• _Texte d'étude_:
------------------------------------------------------------------------

Dans son ouvrage «Why Did the Heavens Not Darken ?», l’historien Arno J. Mayer décrit les conditions de vie des détenus dans les camps de concentration:

À moitié affamés et pratiquement sans soins médicaux, les personnes fragiles et les malades étaient particulièrement menacés, d’autant plus qu’à la fin du voyage, l’ensemble d’Auschwitz était par intermittence en proie à une épidémie de typhus dévastatrice. Il en résultait un taux de mortalité épouvantable […]

Les dirigeants nazis ont décidé de transporter des Juifs et des Tziganes fragiles et malades vers Auschwitz en étant pleinement conscients des dangers auxquels ils seraient confrontés, et ils ont continué à le faire même quand il était devenu impossible d’ignorer ou de nier les conditions mortelles qui y régnaient, y compris le danger endémique des épidémies.

Les Nations unies définissent les «actes génocidaires» comme comprenant «la privation délibérée des ressources nécessaires à la survie physique du groupe et accessibles au reste de la population, telles que l’eau potable, la nourriture et les services médicaux», et «la création de circonstances susceptibles de conduire à une mort lente, telles que le manque de logement, de vêtements et d’hygiène appropriés ou un travail ou des efforts physiques excessifs».

------------------------------------------------------------------------

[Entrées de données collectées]
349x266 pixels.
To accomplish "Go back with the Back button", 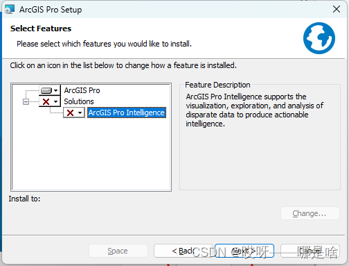I will click(x=184, y=251).
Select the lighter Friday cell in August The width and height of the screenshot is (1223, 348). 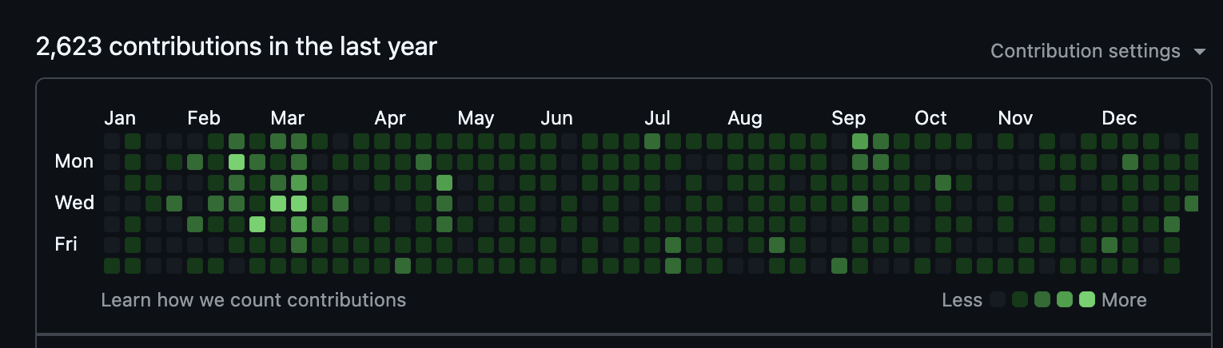pyautogui.click(x=777, y=245)
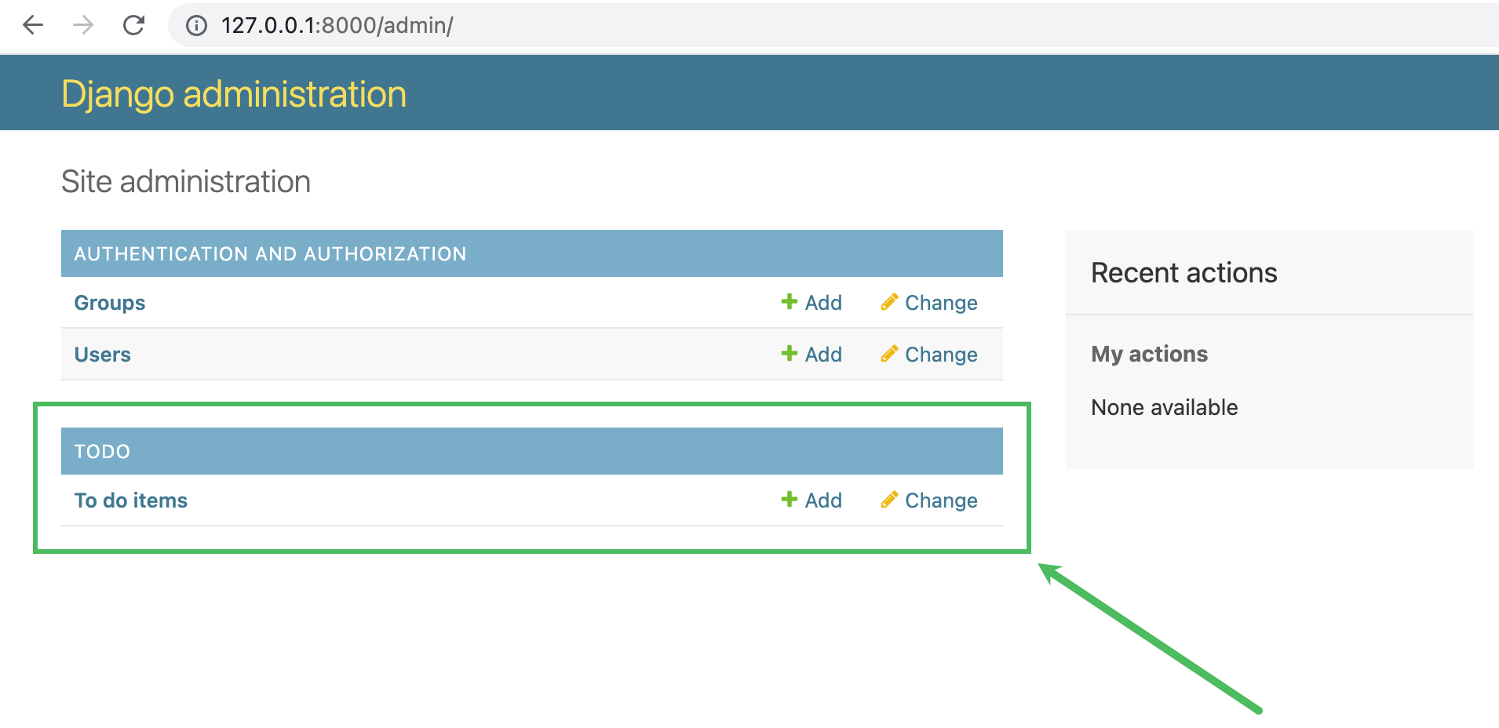Open the Groups model page
The width and height of the screenshot is (1499, 728).
click(x=109, y=302)
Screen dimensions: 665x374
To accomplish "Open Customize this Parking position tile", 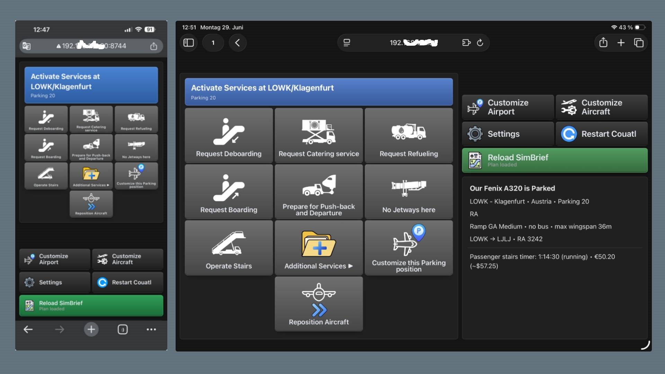I will coord(409,248).
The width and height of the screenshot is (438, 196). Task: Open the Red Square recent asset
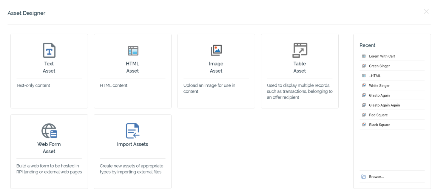point(378,115)
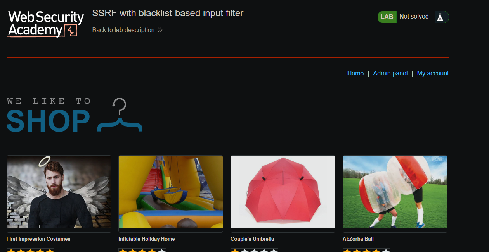489x252 pixels.
Task: Click the coat hanger icon
Action: 120,116
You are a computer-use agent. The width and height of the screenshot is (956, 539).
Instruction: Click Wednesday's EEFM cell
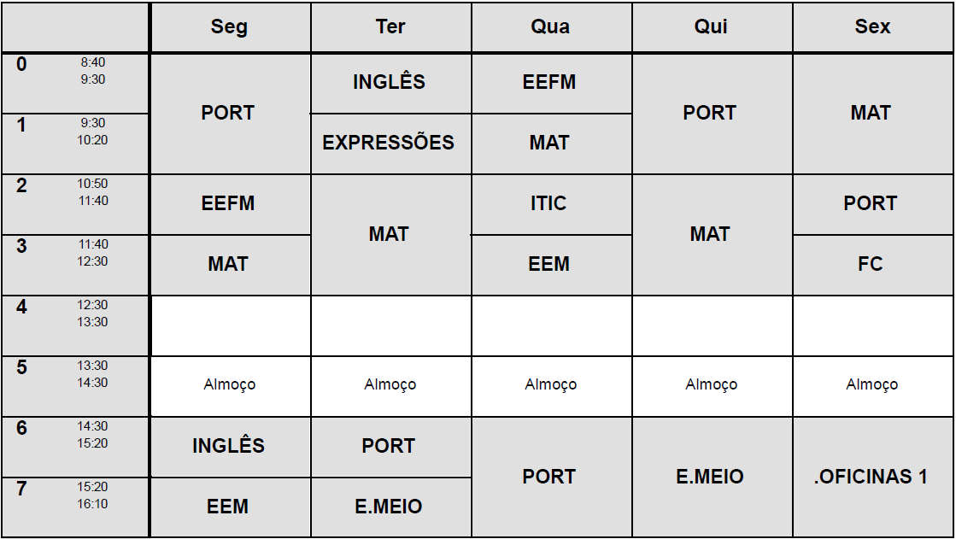(549, 82)
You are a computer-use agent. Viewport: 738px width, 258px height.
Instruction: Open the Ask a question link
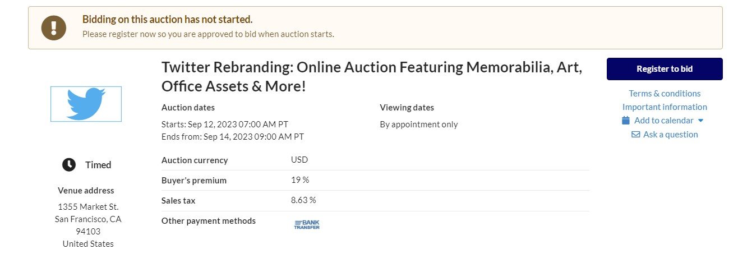pyautogui.click(x=670, y=135)
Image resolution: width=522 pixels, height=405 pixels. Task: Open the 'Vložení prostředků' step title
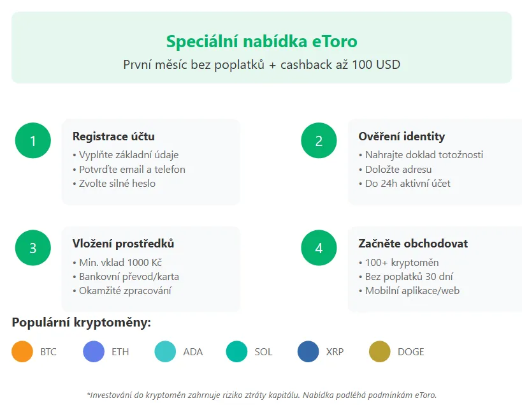124,244
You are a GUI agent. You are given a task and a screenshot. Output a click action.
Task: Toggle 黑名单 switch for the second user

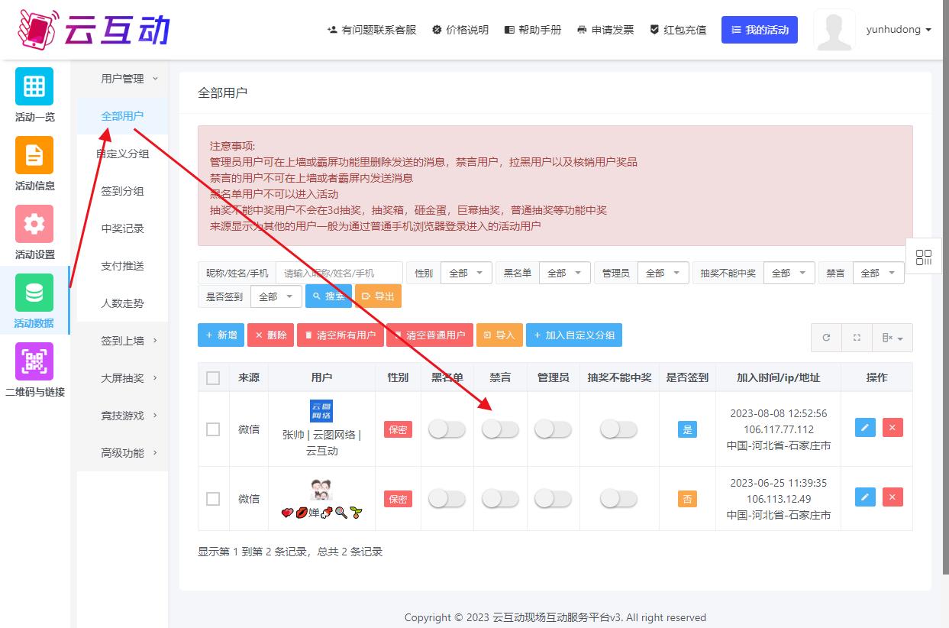click(x=447, y=499)
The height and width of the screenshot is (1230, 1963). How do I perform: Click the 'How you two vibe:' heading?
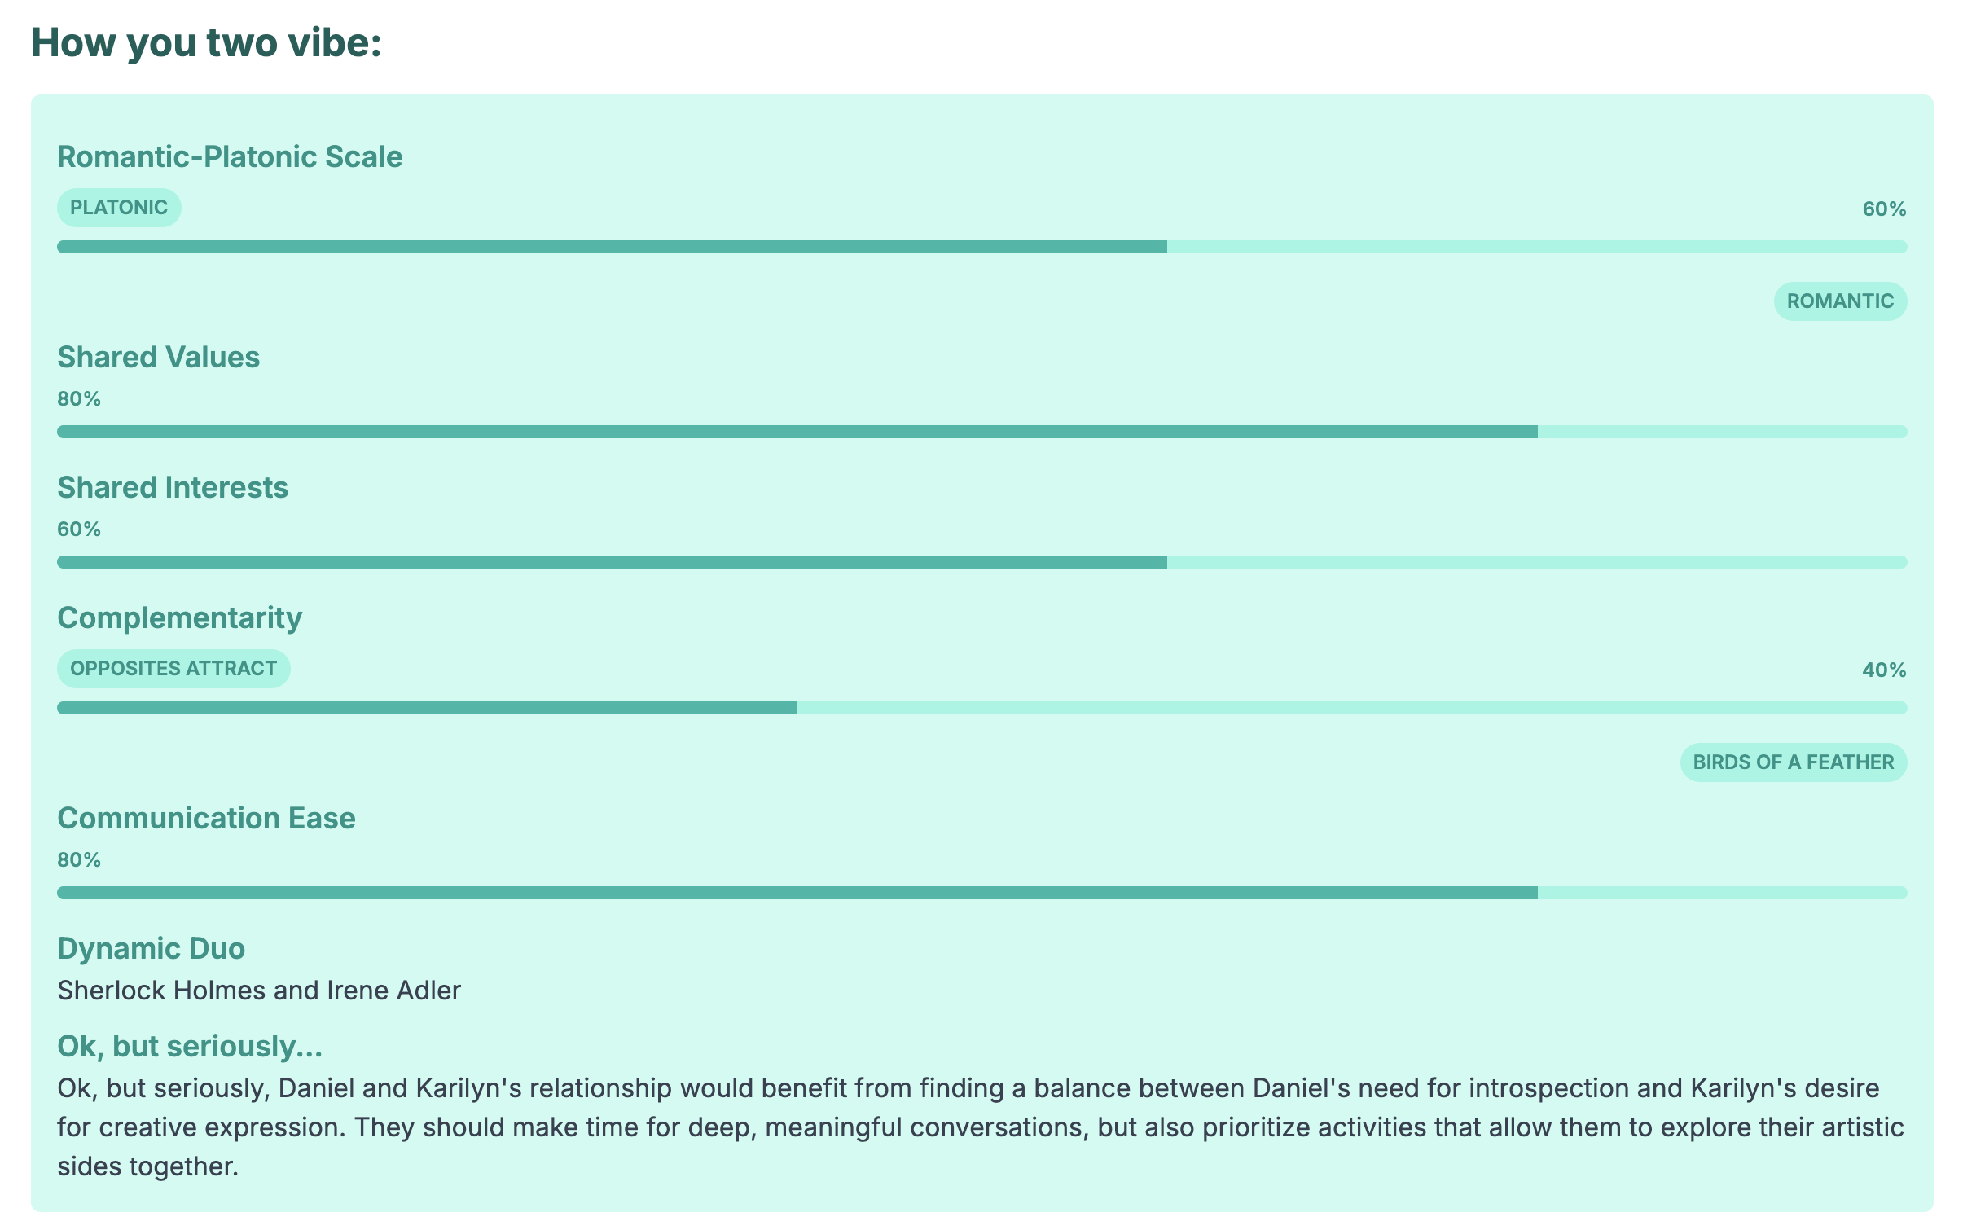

------------------------------------------------------------------------

• _Travail à faire_:
[a] Quelles ressources nécessaires à la survie physique du groupe la définition des Nations unies énumère-t-elle dans le texte sur les camps de concentration ?
[b] Poursuivez le texte sur les camps de concentration à partir de sa dernière phrase.
Le listing est un matériau distinct, sans lien avec le texte sur les camps de concentration.

• _Corrigé des exercices_:
[a] L'eau potable, la nourriture et les services médicaux.

[b]
Ils notent que «la privation des moyens de subsistance peut être imposée par la confiscation des récoltes, le blocus des denrées alimentaires, la détention dans des camps, le déménagement forcé ou l’expulsion vers des environnements inhospitaliers».

Cette formulation décrit parfaitement le génocide israélien à Gaza.

La destruction du système de santé de Gaza intervient notamment dans le contexte d’une nouvelle vague mondiale de la pandémie de COVID-19, une maladie qui devient exponentiellement plus mortelle en l’absence de soins de santé adéquats pour traiter les patients les plus malades.

Les classes dirigeantes du monde entier ont réagi à la pandémie de COVID-19 avec une indifférence meurtrière à l’égard de la vie humaine, le Premier ministre britannique, Boris Johnson, faisant l’éloge de la maladie comme étant «la façon dont la nature traite les personnes âgées». À Gaza, l’indifférence sociopathique à l’égard de la vie humaine manifestée dans ces remarques a dégénéré en un génocide à grande échelle.

Aucun membre du gouvernement Biden n’a fait de déclaration publique condamnant la destruction systématique par le gouvernement israélien de l’infrastructure de santé publique de Gaza et la faim imposée à sa population. Lorsqu’Israël a bombardé l’hôpital Al-Ahli, tuant des centaines de personnes, le président américain Joe Biden a rejeté la faute sur les Palestiniens. La Maison-Blanche a clairement indiqué qu’il n’y avait «aucune ligne rouge» limitant le nombre de civils que les États-Unis autoriseraient Israël à tuer, ou l’ampleur des crimes de guerre qu’il serait autorisé à commettre.

Les apologistes du capitalisme ont affirmé que les vastes crimes commis par les puissances impérialistes au cours du XXe siècle, dont le plus grave était l’Holocauste, étaient une exception, les actions d’individus singulièrement maléfiques qui ne seraient plus jamais imitées.

Vingt-trois ans après le début du nouveau siècle, bon nombre des moyens utilisés par les nazis pour mettre en œuvre leur «solution finale» sont appliqués à Gaza, avec le soutien total de toutes les puissances impérialistes.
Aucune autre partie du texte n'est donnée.